Cassidy wins Louisiana’s U.S. Senate run-off

Democrats lose another seat

U.S. Senate candidate, Bill Cassidy of Louisiana, takes a call while going to meet supporters at his election-watch party Saturday in Baton Rouge. (Associated Press)
Mark Z. Barabak Los Angeles Times

NEW ORLEANS – Republicans capped a banner election year Saturday by ousting Louisiana Sen. Mary Landrieu, completing a rout of once-invincible Democrats from the Deep South.

The victory by three-term Republican Rep. Bill Cassidy of Baton Rouge was virtually preordained when the Democrats’ national campaign arm abandoned the race after Landrieu failed to win re-election outright Nov. 4, forcing Saturday’s runoff. With nearly all the votes counted, unofficial returns showed Cassidy with a commanding victory.

The seat was the ninth picked up this year by Republicans, who also knocked off incumbents in Arkansas and North Carolina, pushing the GOP majority to 54 of 100 seats starting with the new Congress in January.
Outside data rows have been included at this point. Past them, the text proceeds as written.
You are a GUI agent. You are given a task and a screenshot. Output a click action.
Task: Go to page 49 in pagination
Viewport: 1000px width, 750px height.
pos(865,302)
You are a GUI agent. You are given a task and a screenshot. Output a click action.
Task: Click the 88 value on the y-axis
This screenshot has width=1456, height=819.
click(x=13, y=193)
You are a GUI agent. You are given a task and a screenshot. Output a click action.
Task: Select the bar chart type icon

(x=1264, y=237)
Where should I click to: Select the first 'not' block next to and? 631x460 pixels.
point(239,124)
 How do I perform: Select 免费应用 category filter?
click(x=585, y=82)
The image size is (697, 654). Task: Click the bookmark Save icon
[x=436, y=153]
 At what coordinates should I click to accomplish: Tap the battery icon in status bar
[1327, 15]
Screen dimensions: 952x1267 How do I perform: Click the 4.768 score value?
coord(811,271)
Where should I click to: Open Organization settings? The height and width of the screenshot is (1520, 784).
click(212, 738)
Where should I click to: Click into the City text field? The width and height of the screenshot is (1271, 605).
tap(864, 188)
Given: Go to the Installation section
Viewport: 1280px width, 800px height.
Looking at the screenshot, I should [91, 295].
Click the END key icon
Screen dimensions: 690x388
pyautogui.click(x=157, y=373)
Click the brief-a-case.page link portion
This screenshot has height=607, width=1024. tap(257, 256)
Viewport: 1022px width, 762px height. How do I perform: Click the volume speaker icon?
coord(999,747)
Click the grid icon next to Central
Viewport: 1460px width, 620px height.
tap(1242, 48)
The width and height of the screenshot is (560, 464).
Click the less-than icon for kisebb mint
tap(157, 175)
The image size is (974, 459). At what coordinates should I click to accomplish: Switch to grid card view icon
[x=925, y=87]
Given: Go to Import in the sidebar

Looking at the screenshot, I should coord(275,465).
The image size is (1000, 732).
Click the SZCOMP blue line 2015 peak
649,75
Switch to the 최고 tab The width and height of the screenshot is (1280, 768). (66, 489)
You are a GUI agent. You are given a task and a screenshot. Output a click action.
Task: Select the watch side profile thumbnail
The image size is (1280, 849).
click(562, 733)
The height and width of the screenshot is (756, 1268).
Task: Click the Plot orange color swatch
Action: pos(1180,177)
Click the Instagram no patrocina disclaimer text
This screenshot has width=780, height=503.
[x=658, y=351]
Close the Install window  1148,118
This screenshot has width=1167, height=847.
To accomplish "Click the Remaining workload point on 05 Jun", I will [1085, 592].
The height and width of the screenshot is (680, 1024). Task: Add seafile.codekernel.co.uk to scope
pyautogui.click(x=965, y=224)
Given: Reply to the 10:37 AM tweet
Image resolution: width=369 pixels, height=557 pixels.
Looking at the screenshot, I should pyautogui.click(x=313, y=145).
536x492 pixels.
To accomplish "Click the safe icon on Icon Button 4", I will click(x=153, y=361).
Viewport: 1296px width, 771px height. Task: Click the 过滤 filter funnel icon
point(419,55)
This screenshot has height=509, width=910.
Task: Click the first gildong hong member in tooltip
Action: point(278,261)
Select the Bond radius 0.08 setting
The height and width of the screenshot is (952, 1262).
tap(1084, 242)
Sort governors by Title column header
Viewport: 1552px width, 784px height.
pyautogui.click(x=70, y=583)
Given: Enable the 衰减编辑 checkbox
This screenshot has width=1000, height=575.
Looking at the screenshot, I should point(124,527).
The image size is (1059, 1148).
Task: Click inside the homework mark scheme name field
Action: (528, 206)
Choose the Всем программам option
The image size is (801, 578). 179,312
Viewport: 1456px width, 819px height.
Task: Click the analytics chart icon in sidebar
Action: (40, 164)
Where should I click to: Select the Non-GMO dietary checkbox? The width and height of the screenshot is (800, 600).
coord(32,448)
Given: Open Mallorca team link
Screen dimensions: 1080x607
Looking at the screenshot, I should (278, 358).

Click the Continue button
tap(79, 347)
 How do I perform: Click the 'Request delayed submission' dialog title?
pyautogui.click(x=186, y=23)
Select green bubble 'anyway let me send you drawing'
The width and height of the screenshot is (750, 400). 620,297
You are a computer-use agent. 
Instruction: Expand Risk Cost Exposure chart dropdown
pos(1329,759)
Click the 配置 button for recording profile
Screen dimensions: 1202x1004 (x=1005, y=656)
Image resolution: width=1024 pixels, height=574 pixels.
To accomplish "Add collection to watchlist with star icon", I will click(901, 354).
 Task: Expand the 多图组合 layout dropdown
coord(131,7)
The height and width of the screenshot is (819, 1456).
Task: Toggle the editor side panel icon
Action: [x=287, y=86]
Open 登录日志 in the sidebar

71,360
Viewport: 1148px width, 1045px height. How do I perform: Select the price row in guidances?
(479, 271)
The defeat of Landrieu, who was bidding for a fourth term, was a serious blow to one of the dynastic families of Louisiana politics; Landrieu’s brother, Mitch, is a former lieutenant governor and currently New Orleans mayor, a position held by their father, “Moon,” in the 1970s.

More broadly, the contest carried heavy symbolic weight.

Sen. Landrieu is one of a dying breed, a white Southern Democrat holding federal office, and she was fighting not just Cassidy, a lackluster opponent who largely ducked public appearances, but decades-long forces that have transformed the region from a Democratic stronghold to arguably the most zealously Republican redoubt in the nation.

The results have been stark. Landrieu’s defeat means starting in January, Democrats will not control a single governorship, U.S. Senate seat, or legislative chamber from the Carolinas to Texas. It also leaves Democrats with just three U.S senators among 22 representing the states of the old Confederacy: two from Virginia and one from Florida, the least-typical of Southern states.

“The Deep South has become a no-fly zone for Democrats,” said Charlie Cook, a Louisiana native and publisher of the Cook Political Report, a nonpartisan handicappers guide to congressional elections. “Outside of urban areas and a minority (House) districts, Democrats can’t win.”

Landrieu was not the only legacy candidate thwarted Saturday.

Former Gov. Edwin Edwards failed in his bid to capture Cassidy’s vacated central Louisiana seat, an improbable comeback attempt at age 87.

The former four-term Democratic governor served more than eight years in federal prison for fraud, racketeering and extortion in connection with the licensing of riverboat casinos.

He left prison in 2011.

Edwards lost in the heavily Republican district to Garret Graves, a former adviser to Gov. Bobby Jindal.